» **Data excerpts**

>>

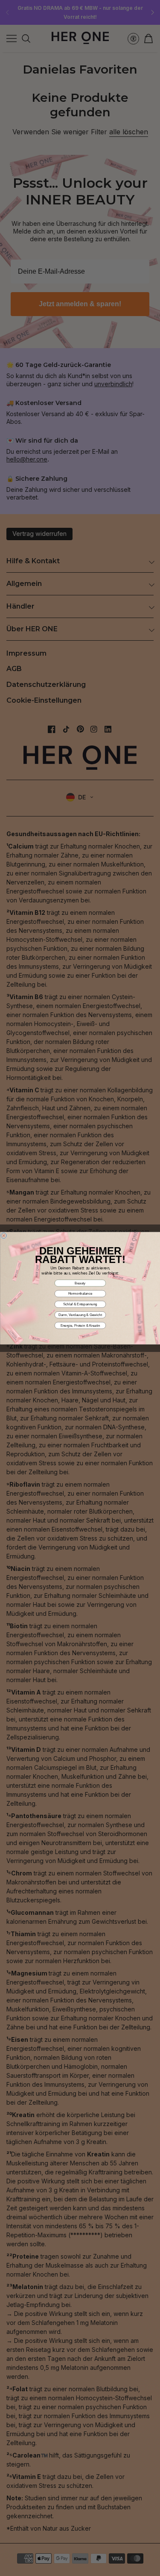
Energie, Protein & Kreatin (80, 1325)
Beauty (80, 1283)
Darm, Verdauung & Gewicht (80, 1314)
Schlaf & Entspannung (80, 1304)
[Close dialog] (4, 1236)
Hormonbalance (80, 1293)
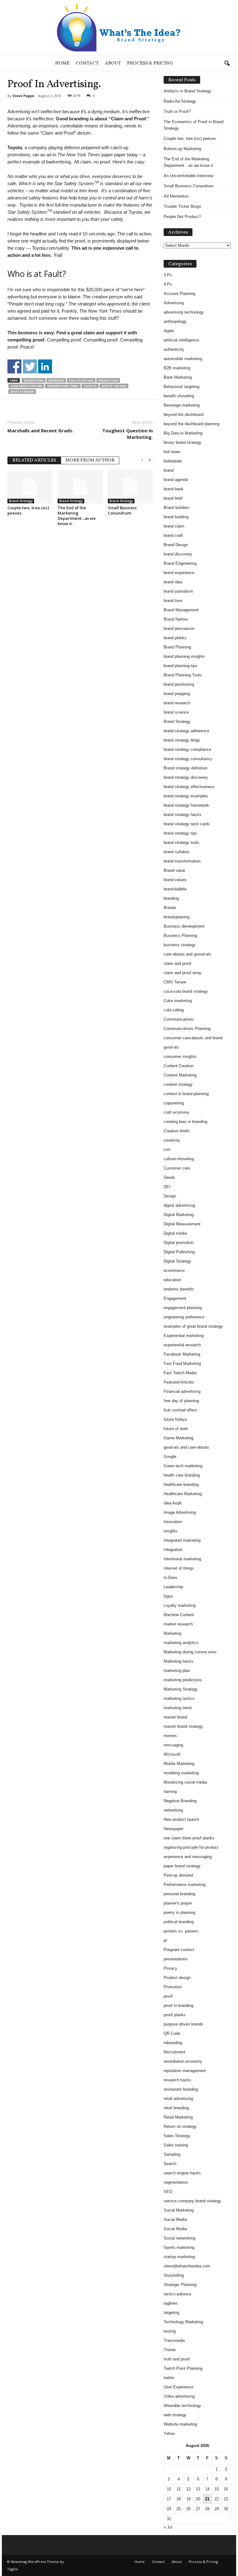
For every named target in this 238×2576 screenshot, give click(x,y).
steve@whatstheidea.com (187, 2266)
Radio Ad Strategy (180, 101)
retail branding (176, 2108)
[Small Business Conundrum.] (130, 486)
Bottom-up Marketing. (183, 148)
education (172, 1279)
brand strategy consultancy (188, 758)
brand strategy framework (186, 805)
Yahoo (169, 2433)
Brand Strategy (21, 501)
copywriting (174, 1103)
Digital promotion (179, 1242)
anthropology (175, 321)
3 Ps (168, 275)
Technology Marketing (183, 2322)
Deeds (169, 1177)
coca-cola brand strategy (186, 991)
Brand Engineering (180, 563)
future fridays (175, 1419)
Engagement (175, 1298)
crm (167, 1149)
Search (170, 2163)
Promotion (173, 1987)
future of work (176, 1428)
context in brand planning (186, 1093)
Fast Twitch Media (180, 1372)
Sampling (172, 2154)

<<
>>

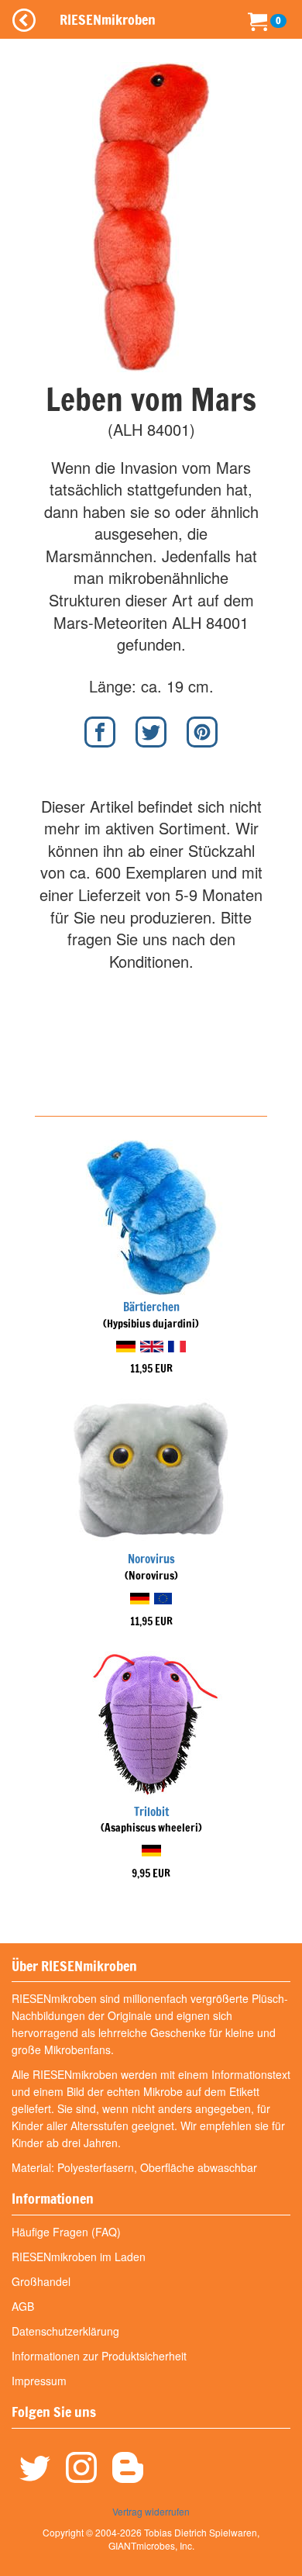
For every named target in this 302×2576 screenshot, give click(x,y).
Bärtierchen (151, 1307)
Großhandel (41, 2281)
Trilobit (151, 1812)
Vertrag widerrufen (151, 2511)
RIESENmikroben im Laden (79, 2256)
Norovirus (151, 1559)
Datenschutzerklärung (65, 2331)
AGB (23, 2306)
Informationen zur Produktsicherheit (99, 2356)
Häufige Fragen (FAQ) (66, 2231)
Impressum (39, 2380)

<<
>>

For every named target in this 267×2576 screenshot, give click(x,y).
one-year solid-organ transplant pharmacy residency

<<

Give the exact lines, and only those, from the line containing "future fridays (175, 1419)" through the line containing "Sampling (172, 2154)" in the entries above.

future fridays (175, 1419)
Engagement (175, 1298)
crm (167, 1149)
Search (170, 2163)
Promotion (173, 1987)
future of work (176, 1428)
context in brand planning (186, 1093)
Fast Twitch Media (180, 1372)
Sampling (172, 2154)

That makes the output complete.